We have developed a novel cell patterning platform in patterning a hydrogel surface with a photocaged RGDS tetrapeptide. Our surface and pattern base consist of cell non-adhesive hyaluronic acid, a material naturally found in the extracellular matrix. An RGDS peptide attached to a 2-nitrobenzyl cage via the peptide backbone amide nitrogen atom was synthesized, fully characterized and bound to the hydrogel base. We were able to demonstrate that this peptide was efficiently bound to the gel via covalent binding. Moreover, the generated surface was non-adhesive to cells, but could be switched to become cell adhesive upon exposure to near-UV light. In this way, a pattern of cell adhesive regions on an otherwise cell repellant hydrogel surface was created by shining near-UV light through a patterned photomask. We have demonstrated the creation of line patterns of cells using this novel method. Cells were also shown to proliferate along the created line patterns, adhering to the patterns for at least 2.5 days, demonstrating increased longevity compared to previous reports.
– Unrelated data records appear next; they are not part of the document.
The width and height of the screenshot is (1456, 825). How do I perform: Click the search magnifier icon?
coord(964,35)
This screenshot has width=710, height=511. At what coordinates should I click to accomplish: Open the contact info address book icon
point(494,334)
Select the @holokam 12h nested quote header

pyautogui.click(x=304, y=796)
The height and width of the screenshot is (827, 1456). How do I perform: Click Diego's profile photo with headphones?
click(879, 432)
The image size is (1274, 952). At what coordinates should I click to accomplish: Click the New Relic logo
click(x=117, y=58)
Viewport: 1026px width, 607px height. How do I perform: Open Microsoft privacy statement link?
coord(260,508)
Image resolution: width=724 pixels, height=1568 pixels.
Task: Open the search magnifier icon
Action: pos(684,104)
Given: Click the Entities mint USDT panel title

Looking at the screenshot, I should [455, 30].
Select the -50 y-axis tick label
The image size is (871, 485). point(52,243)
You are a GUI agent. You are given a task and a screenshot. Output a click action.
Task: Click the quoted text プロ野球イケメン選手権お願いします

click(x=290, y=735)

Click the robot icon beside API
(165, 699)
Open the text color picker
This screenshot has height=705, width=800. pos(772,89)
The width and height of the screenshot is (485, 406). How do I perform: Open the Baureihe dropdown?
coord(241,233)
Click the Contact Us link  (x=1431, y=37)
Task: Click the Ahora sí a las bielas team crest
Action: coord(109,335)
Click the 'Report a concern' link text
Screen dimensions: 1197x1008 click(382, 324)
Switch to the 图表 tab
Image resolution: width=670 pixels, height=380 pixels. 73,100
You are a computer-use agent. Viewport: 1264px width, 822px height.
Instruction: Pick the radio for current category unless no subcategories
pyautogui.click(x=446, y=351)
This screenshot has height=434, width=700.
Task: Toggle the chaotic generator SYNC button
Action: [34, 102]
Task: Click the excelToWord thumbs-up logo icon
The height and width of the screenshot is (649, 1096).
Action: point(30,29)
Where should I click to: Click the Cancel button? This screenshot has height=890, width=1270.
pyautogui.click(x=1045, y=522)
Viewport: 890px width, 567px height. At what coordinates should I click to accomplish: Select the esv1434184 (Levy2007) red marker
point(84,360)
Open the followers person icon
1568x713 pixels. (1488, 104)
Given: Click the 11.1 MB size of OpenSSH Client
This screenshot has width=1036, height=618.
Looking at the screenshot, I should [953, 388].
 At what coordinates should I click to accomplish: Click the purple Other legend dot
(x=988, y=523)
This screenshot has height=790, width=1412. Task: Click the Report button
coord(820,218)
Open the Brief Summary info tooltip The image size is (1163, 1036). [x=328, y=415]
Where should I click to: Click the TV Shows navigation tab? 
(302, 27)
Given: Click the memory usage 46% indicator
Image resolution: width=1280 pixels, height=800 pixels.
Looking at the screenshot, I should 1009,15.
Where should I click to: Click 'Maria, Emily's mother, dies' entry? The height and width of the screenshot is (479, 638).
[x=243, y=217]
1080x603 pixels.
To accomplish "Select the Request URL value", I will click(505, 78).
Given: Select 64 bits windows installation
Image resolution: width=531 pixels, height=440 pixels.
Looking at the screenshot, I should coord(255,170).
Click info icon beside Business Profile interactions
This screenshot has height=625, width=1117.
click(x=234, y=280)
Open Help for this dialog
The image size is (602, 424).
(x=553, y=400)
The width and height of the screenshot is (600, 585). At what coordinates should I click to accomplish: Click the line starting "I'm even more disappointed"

The authors would like to acknowledge financial support from the Natural Sciences and Engineering Research Council of Canada (NSERC) (XC) and the Canadian Institutes of Health Research (CIHR) (AB). Catherine A. Goubko is supported by an NSERC Canada Graduate Scholarship and Dr. Swapan Majumdar is supported by a CIHR-HOPE fellowship. SM is thankful to Tripura University, India for leave of absence.